A. Araújo: Pelo que sei o que foi feito até agora é
contratar dois escritórios de advogacia americanos para investigações internas,
contratados por quase R$ 200 milhões. Não soube da contratação de escritórios
para defesa na ação FCPA do Departamento de Justiça, na SEC e nas ações
coletivas, e nem da contratação de escritórios de lobby para defesa politica da
Petrobras em Washington. Quer dizer, não digo que não foram contratados
advogados nos EUA, digo que não sei se foram.
Qual o potencial de prejuízo desses processos, que
valores estão envolvidos? Qual seria a melhor estratégia de defesa levando em
conta as peculiaridades da justiça norte-americana?

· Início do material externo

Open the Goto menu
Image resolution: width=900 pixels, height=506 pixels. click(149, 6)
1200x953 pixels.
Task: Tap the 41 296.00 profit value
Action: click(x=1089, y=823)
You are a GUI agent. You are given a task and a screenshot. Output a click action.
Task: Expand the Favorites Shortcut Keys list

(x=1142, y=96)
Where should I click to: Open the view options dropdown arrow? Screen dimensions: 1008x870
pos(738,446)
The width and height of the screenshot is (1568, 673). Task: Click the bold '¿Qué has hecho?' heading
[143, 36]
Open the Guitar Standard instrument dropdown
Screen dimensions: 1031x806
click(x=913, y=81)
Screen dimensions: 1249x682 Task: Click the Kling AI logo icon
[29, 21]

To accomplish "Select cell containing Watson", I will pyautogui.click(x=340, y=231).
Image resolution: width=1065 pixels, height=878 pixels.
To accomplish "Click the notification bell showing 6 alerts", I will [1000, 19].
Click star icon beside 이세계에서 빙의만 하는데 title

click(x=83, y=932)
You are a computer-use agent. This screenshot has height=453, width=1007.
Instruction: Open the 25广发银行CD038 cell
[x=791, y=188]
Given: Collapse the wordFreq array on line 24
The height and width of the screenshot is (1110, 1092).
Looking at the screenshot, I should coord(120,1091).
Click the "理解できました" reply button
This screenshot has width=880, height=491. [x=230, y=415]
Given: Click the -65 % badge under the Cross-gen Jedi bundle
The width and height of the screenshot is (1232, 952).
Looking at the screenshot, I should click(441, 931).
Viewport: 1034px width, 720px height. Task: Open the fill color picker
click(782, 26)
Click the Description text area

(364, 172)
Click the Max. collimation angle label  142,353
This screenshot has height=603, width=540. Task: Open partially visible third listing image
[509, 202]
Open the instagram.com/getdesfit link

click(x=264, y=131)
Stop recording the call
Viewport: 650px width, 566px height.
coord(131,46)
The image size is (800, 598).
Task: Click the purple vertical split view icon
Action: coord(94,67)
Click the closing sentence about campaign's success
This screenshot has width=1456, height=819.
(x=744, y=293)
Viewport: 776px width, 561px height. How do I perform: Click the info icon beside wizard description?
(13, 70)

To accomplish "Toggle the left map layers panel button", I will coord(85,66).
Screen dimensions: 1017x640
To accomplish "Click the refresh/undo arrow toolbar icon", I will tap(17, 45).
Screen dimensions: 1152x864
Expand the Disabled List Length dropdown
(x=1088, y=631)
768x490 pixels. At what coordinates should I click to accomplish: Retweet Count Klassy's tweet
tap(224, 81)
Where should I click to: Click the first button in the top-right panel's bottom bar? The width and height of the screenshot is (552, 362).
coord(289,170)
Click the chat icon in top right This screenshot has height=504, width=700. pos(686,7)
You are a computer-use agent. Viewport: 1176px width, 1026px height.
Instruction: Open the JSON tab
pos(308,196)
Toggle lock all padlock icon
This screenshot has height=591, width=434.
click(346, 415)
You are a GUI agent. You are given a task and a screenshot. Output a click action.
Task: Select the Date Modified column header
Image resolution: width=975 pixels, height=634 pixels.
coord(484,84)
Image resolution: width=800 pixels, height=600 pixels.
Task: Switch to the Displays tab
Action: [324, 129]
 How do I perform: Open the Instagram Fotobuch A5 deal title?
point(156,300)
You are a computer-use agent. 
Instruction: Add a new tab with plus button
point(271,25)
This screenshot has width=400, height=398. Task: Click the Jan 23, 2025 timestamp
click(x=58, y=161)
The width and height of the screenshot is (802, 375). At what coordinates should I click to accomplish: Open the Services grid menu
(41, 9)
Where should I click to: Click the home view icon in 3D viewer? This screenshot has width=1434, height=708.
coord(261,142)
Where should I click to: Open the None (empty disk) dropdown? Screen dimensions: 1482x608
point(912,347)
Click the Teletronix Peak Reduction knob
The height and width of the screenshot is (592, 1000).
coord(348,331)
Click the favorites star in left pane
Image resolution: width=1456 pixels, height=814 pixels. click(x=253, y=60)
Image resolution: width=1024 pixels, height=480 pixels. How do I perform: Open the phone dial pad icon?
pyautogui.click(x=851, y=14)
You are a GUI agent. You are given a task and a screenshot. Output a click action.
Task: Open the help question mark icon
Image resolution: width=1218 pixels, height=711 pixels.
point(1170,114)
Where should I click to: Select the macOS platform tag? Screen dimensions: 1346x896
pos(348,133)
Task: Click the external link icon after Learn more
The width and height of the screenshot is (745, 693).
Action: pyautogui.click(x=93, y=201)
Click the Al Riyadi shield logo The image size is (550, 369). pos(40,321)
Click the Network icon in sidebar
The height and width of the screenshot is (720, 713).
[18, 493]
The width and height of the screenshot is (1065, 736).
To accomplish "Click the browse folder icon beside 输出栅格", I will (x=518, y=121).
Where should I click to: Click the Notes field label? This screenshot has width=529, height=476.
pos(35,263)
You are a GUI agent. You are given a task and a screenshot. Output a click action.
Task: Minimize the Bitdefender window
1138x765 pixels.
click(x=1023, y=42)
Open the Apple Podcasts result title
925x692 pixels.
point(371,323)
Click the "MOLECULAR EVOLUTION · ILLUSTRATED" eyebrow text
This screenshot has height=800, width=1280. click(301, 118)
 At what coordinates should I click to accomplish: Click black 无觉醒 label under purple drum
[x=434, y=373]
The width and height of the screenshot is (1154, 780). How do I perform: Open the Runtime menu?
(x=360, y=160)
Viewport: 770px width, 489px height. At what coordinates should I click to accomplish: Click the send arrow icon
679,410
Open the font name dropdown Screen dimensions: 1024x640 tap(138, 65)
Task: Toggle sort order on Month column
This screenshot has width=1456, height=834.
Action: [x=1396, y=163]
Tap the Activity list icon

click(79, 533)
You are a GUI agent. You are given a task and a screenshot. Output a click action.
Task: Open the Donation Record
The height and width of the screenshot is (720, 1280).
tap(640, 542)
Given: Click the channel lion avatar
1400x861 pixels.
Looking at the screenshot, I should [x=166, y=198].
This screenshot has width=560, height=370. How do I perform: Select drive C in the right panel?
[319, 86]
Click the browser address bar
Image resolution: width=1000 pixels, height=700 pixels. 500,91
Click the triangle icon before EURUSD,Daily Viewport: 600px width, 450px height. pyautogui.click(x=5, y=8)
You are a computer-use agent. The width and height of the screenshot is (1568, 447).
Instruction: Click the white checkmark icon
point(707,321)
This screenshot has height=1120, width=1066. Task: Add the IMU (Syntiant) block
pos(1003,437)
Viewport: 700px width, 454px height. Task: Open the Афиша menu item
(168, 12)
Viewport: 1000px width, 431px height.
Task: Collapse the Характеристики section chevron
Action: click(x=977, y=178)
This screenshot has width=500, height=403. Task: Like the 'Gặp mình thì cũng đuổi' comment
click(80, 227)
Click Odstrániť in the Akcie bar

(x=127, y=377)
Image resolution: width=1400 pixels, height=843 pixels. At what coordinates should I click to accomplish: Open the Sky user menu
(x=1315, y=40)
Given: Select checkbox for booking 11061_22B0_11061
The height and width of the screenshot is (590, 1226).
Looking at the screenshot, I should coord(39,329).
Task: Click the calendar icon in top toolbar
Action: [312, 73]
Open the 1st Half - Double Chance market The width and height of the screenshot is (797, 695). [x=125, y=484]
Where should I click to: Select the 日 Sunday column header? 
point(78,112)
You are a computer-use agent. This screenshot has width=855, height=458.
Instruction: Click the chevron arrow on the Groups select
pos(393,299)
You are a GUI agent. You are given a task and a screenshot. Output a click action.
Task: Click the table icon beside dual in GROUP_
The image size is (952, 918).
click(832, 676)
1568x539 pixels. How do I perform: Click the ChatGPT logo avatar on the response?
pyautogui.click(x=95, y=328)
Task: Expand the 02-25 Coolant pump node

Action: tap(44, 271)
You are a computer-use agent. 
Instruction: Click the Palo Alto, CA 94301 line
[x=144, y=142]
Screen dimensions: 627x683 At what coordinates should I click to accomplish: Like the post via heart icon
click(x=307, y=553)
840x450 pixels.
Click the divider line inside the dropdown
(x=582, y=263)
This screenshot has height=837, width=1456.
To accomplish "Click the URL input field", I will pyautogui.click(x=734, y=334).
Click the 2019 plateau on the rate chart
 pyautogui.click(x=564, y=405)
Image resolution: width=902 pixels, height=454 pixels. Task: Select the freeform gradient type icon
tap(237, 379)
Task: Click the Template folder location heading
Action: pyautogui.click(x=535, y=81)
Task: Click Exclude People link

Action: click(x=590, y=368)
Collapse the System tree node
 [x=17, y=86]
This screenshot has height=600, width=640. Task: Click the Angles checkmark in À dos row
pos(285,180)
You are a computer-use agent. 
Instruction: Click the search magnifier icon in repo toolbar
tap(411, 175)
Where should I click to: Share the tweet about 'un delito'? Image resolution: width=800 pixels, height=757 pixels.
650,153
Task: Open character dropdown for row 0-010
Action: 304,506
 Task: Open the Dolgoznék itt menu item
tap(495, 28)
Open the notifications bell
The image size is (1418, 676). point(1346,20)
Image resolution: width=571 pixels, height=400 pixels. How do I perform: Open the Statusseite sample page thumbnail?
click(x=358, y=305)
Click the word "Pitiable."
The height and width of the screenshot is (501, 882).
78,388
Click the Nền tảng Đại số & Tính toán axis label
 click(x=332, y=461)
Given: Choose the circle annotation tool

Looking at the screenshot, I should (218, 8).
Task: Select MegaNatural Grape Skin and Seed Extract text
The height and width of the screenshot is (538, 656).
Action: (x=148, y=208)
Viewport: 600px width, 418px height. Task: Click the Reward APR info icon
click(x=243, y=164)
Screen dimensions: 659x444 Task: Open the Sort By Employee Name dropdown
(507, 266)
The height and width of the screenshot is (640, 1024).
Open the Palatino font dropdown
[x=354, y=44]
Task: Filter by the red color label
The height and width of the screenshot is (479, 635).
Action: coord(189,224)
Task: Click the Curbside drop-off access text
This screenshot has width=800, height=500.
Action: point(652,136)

A. Araújo: O potencial de prejuízo dos processos
varia de US$ 1,6 bilhão, primeiro número que saiu na imprensa americana como
multa do DofJ para a Petrobras, até US$3 bilhões, para esse mesmo processo. Os
demais processos especialmente das class actions, que são ações coletivas de
minoritários, fala-se US$1 bilhão a US$2,5 bilhões, mas se tratam de
estimativas ainda muito vagas.
Quanto ao processo de defesa acho, no meu modo de
ver, muito conformista às pretensões do sistema americano, na minha opinião a
linha de defesa deve ser mais contundente e não tão conformista como parece ser
a linha da Petrobras, o Brasil não é apenas uma companhia, tem o peso do Estado
que não está sendo usado. Em um processo internacional há outros vetores de
País a País que não se usam em processos apenas internos nos EUA, os tipos de
advogados que estão sendo contratados são adeptos do sistema americano e operam
sem contestá-lo. A pretensão da lei americana de aplicar jurisdição da FCPA a
empresas brasileiras – que não tem qualquer negócio nos EUA – como já disseram
que pretendem fazer, é disconforme ao direito internacional e nenhum Pais
aceita tal projeção extraterritorial de jurisdição. Tal pretensão é
completamente politica e eles não ousam se aventurar contra empresas russas e
chinesas, mas vão pretender contra empresas brasileiras, como está no despacho
da Reuters de agosto passado.
No geral acho a defesa brasileira extremamente
conformista e muito tímida. Minha linha de argumentação é que a Petrobras é
vítima e não autora, portanto não pode ser ré da FCPA. A pergunta que faço
frente a este quadro é: Porque não há processos contra a SANANGOL, empresa que
vende todo o petróleo produzido em Angola aos EUA, e de onde saíram
megafortunas roubadas que inclusive estão na lista da FORBES?